Burghes and colleagues [99] also addressed the question of cell autonomy by examining the effects of overexpressing SMN in muscle or nerve. Increasing SMN expression in the brain and spinal cord of SMA mice with a prion promoter extended survival, while increasing SMN expression only in striated muscle with a skeletal actin promoter did not significantly alter the life span. However, the muscle-specific skeletal actin promoter drives expression in postmitotic myotubes, not proliferating myoblasts or satellite cells, and expression of the prion promoter is not limited to the CNS. Thus SMN may have a role early in muscle development such that SMN expression in these proliferating cells is needed to rescue the SMA phenotype. Data from mice with muscle-specific deletion of exon 7 of murine Smn supports this possibility. Targeted deletion of exon 7 in muscle precursors resulted in muscle necrosis, motor paralysis and earlier death than in mice with exon 7 deleted only in fused myotubes [100]. In response to muscle damage, regeneration was impaired in mice with exon 7 deleted in muscle precursor cells and fused myotubes. In contrast, regeneration in mice with exon 7 deleted only in myotubes is not significantly different from controls. These results indicate that increasing levels of SMN early in muscle development may ameliorate muscle pathology and life span.

Interactions of SMN with cytoskeletal proteins could affect muscle as well as nerve. SMN interacts with actin-binding proteins, and Drosophila SMN protein interacts with α-actinin [101], a component of the muscle sarcomere. α-Actinin cross-links actin filaments [102] and co-localizes with SMN in mouse hind limb and cardiac myofibrils [101, 103]. This co-localization may indicate a functional interaction between SMN and structural proteins in skeletal muscle. There are reports of arrhythmia and cardiomyopathy in SMA patients and model mice, suggesting that cardiac muscle may be affected by SMN deficiency and involved in the disease pathology [104, 105, 106]. Other disorders that are considered primary myopathies (such as oculopharyngeal muscular dystrophy and myofibrillar myopathy) may have peripheral nerve involvement [107, 108].

Much effort has gone into gaining an understanding of the normal function of disease proteins such as AR and SMN and learning how disruption of normal function leads to MND. A growing body of evidence supports a contribution of muscle to the disease mechanisms, indicating that treatment need not be CNS-directed to be at least partially effective. It has recently been shown that the proteasome inhibitor bortezomib improves the motor function and delays the pathology of SMA mice despite limited CNS penetrance of this drug [109]. The studies with muscle-specific IGF-1 overexpression also show that compounds that act peripherally may have beneficial effects on the CNS, for example, through action at the NMJ or trophic effects. Cytoskeletal dynamics and cellular trafficking are critical in muscle as well as motor neurons, and this may explain why both could be involved in the pathology.

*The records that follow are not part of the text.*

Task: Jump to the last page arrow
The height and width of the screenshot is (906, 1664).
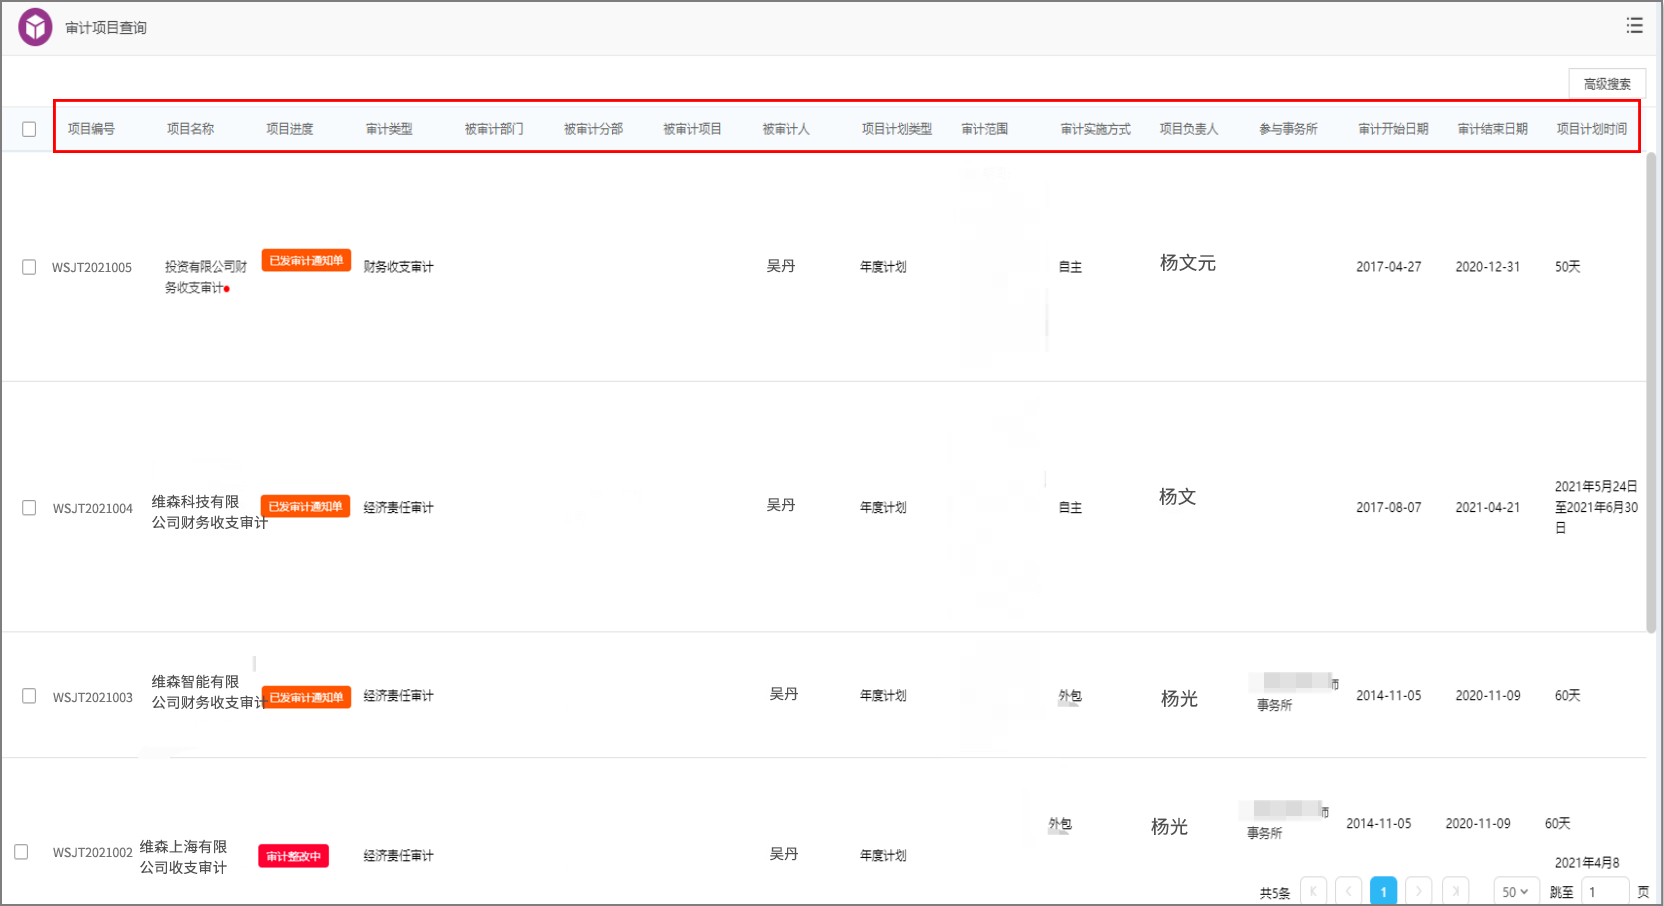Action: coord(1455,891)
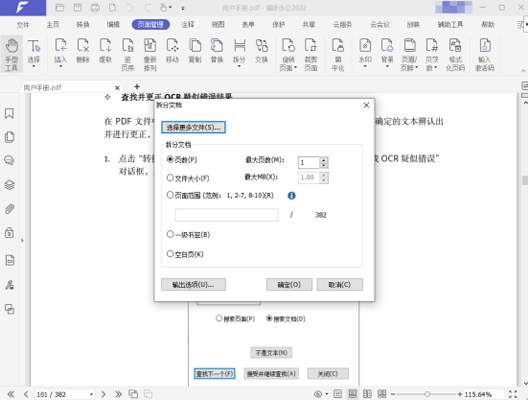Image resolution: width=528 pixels, height=400 pixels.
Task: Open the Attachments paperclip panel
Action: pos(9,209)

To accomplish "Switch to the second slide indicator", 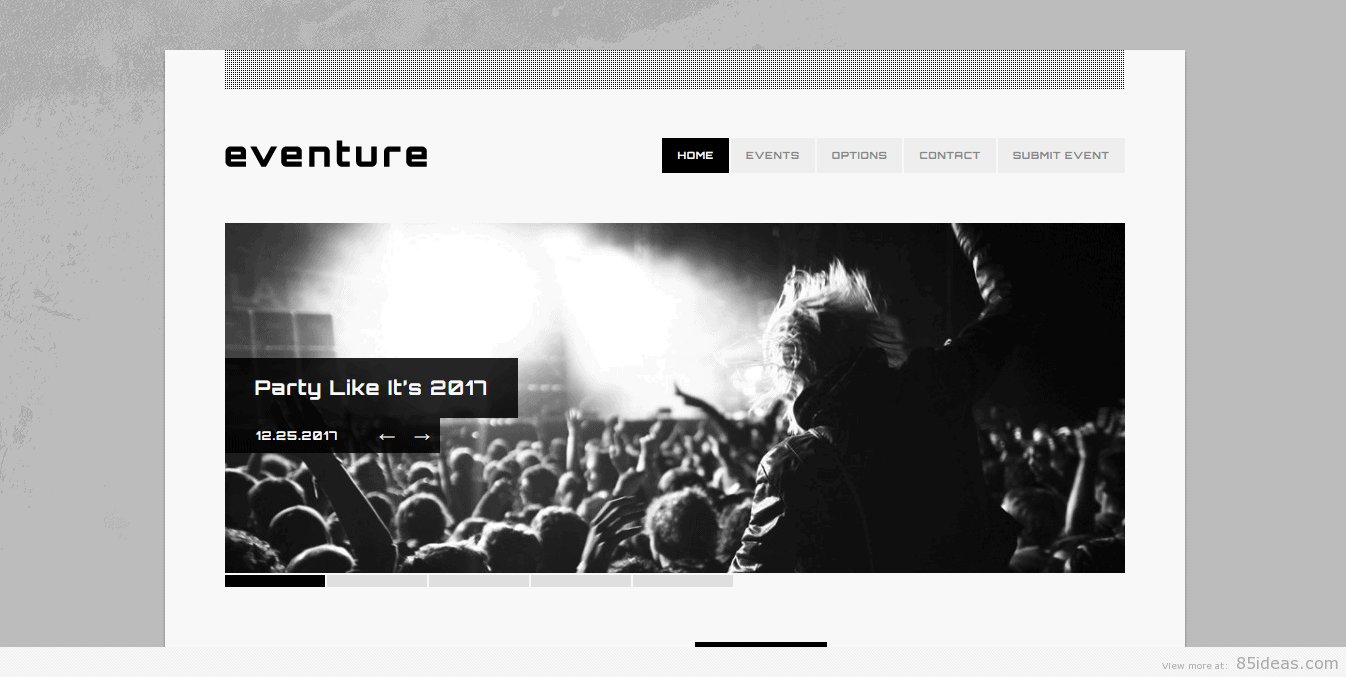I will coord(377,581).
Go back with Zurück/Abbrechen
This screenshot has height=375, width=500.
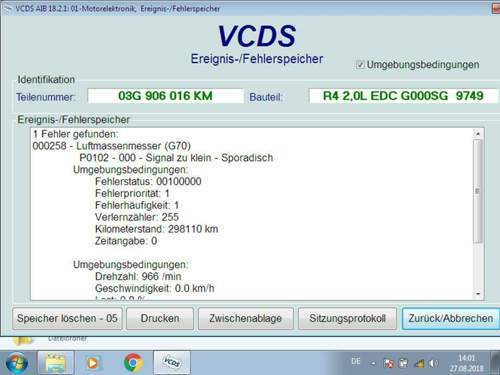451,318
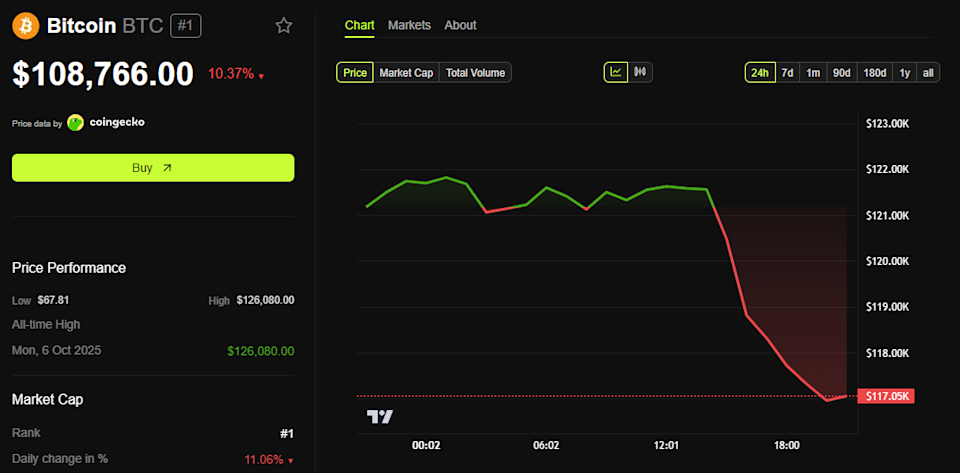Click the CoinGecko logo
960x473 pixels.
[76, 123]
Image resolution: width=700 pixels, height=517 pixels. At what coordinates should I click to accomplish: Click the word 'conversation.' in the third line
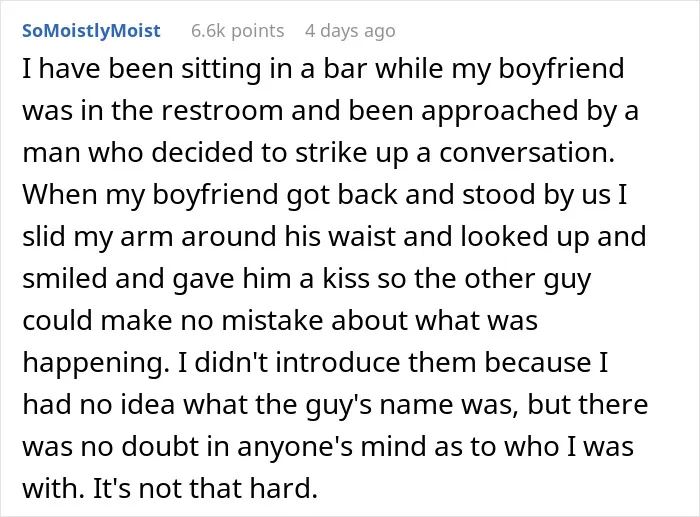tap(527, 153)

In ALS, as in SBMA and SMA, there is evidence that nonneuronal cells modulate the disease phenotype. ALS model mice overexpressing the mutant SOD1 protein only in muscle have decreased muscle strength and motor function [110]. A similar phenotype was reported in another mouse model of ALS [111]. The pathways leading to the muscle pathology in these models are not fully understood. Cell death, as measured by caspase 3 activity, and increased atrophy, due to negative regulation of the Akt pathway, have been proposed, but the mouse data are conflicting, perhaps due to the different ALS models used [110, 111, 112]. Similar to the mIGF-1-overexpressing SBMA mice, expression of muscle-specific transgenes affects motor neurons in ALS mouse models. In the case of ALS, the overexpression of disease-causing proteins results in NMJ abnormalities, including decreased occupancy of NMJs and loss of motor neurons [110, 111]. Overall, these data support a role for muscle in ALS and suggest nonautonomous mechanisms for motor neuron degeneration that may explain their selective vulnerability. Better understanding of how these pathways are compromised in lower MNDs could be very helpful in the identification of new therapeutic targets.